Integrable Conformal Field Theory in Four Dimensions and Fourth-Rank Geometry

TL;DR

This paper explores the conformal properties of higher-rank geometries, introduces null-flat spaces, and constructs an integrable conformal field theory in four dimensions based on fourth-rank geometry.

Contribution

It demonstrates the necessity of fourth-rank geometry for integrable conformal theories in 4D and introduces a new model with ${Vir}^4$ symmetry group.

Findings

Null-flat spaces have a critical dimension equal to their rank.

A specific 4D conformal model is shown to be integrable.

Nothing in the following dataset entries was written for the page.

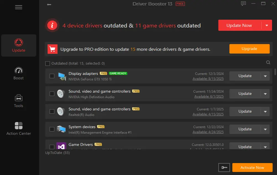Switch to the Boost section
This screenshot has height=175, width=277.
[x=19, y=73]
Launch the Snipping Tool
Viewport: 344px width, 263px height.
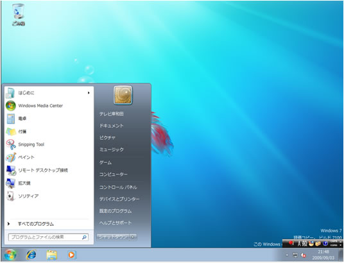49,144
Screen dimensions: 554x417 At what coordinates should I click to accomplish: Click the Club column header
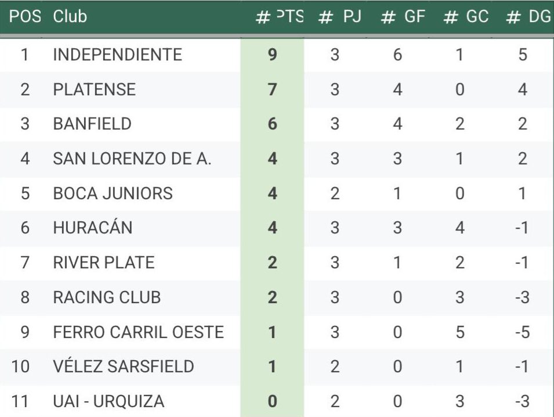click(70, 17)
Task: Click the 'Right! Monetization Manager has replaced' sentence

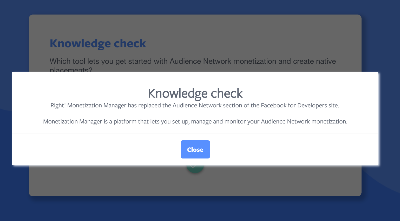Action: click(195, 105)
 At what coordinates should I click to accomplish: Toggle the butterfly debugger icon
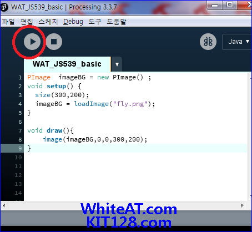click(x=208, y=42)
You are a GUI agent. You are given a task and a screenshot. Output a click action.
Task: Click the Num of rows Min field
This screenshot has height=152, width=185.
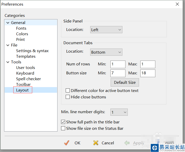[x=118, y=64]
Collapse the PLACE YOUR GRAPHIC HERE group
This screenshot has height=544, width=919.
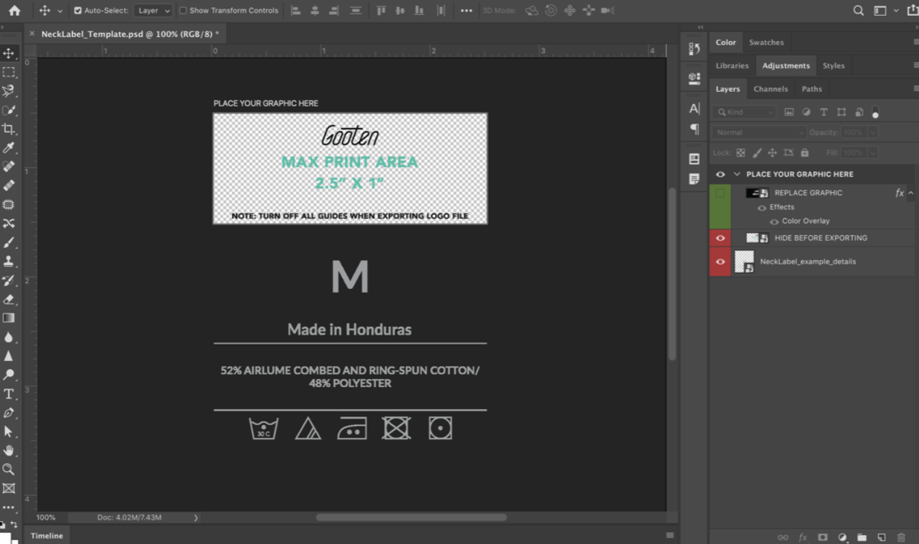(737, 174)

The symmetry group of the model is ${Vir}^4$.

Abstract

We consider the conformal properties of geometries described by higher-rank line elements. A crucial role is played by the conformal Killing equation (CKE). We introduce the concept of null-flat spaces in which the line element can be written as ${ds}^r=r!d\zeta_1\cdots d\zeta_r$. We then show that, for null-flat spaces, the critical dimension, for which the CKE has infinitely many solutions, is equal to the rank of the metric. Therefore, in order to construct an integrable conformal field theory in 4 dimensions we need to rely on fourth-rank geometry. We consider the simple model ${\cal L}={1\over 4} G^{\mu\nu\lambda\rho}\partial_\mu\phi\partial_\nu\phi\partial_\lambda\phi \partial_\rho\phi$ and show that it is an integrable conformal model in 4 dimensions. Furthermore, the associated symmetry group is ${Vir}^4$.